CHALLENGE = Rewrite the material below with "speech bubble" changed to "chat bubble" and everything else left as it is. Omit the pictures from your version.

PROVIDED ENTRIES =
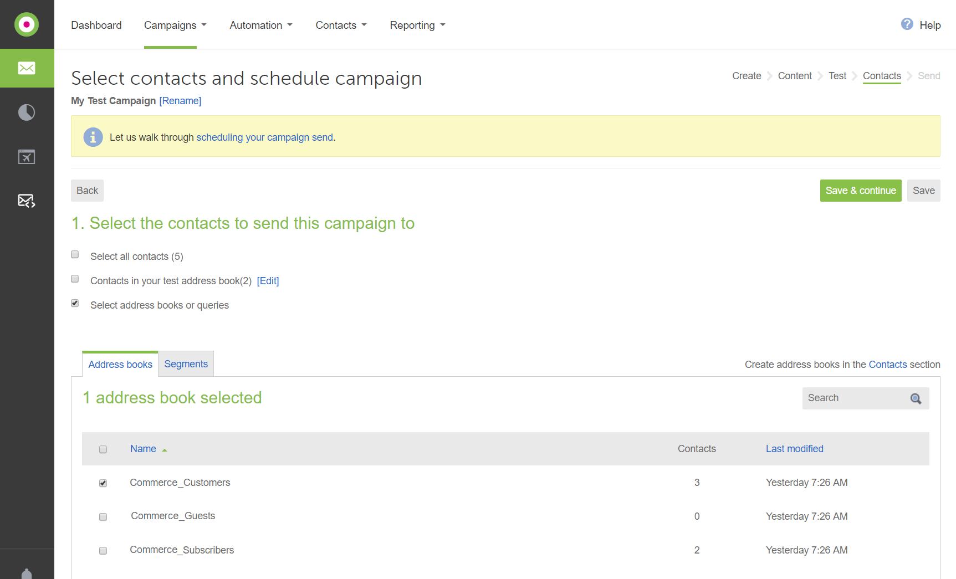Check the Commerce_Guests address book checkbox

(103, 517)
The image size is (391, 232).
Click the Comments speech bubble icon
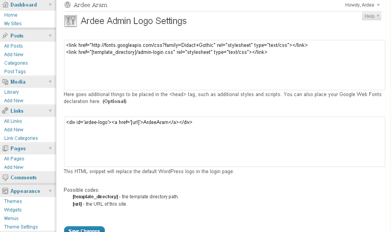(5, 177)
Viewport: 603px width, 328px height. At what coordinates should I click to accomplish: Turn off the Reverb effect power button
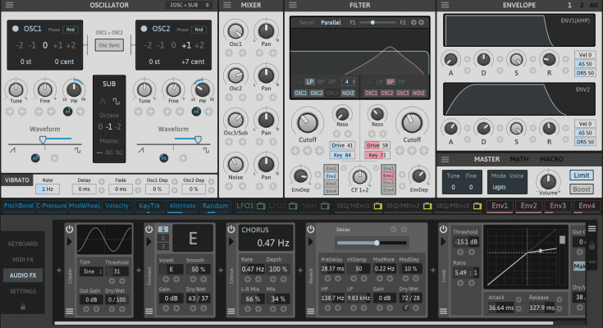(x=310, y=230)
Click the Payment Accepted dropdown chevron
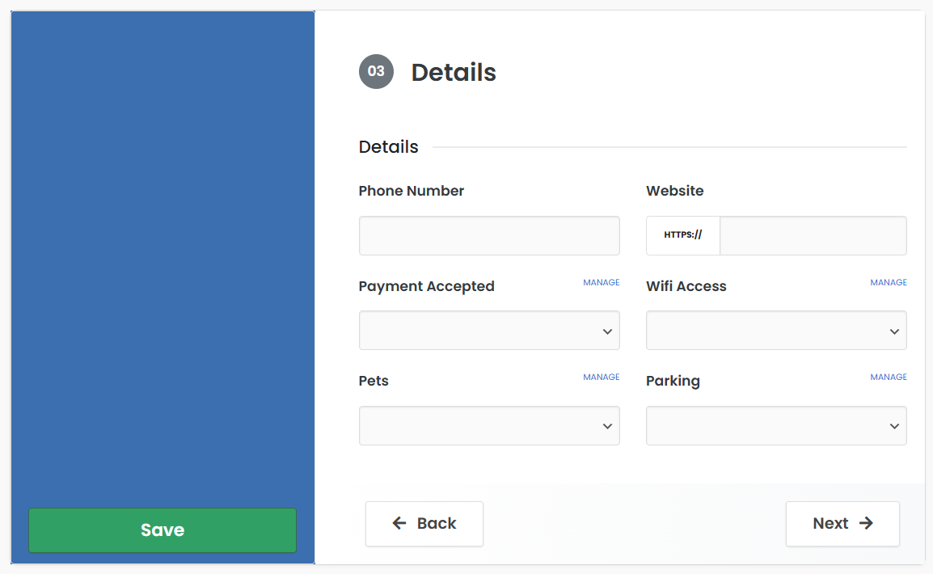This screenshot has height=574, width=933. [607, 331]
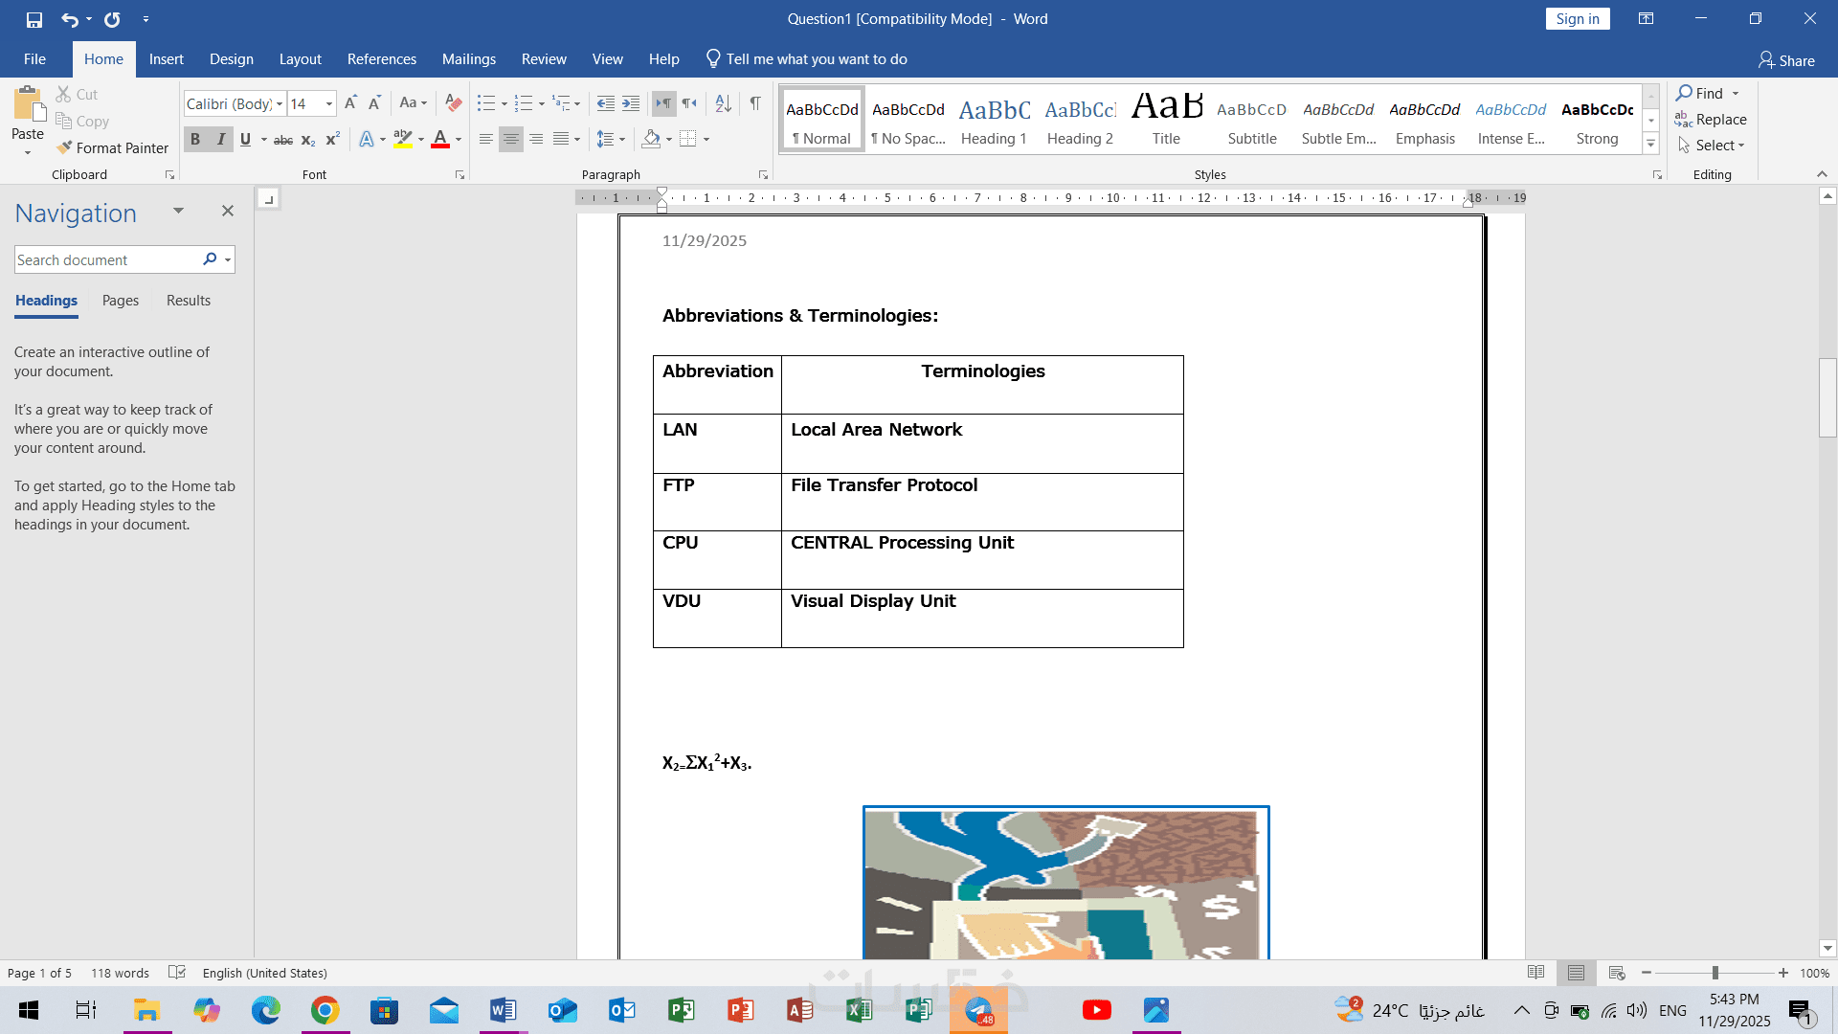Apply Justify text alignment
Screen dimensions: 1838x1034
coord(561,140)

SOLUTION FOR THIS PROBLEM =
Check the Commerce_Guests address book checkbox

(103, 517)
The image size is (391, 232).
Click the Comments chat bubble icon
(5, 177)
Viewport: 603px width, 328px height. At what coordinates should I click to accomplish: Turn off the Reverb effect power button
(x=310, y=230)
Click the Payment Accepted dropdown chevron
This screenshot has height=574, width=933. [607, 331]
Apply Justify text alignment
Screen dimensions: 1838x1034
coord(561,140)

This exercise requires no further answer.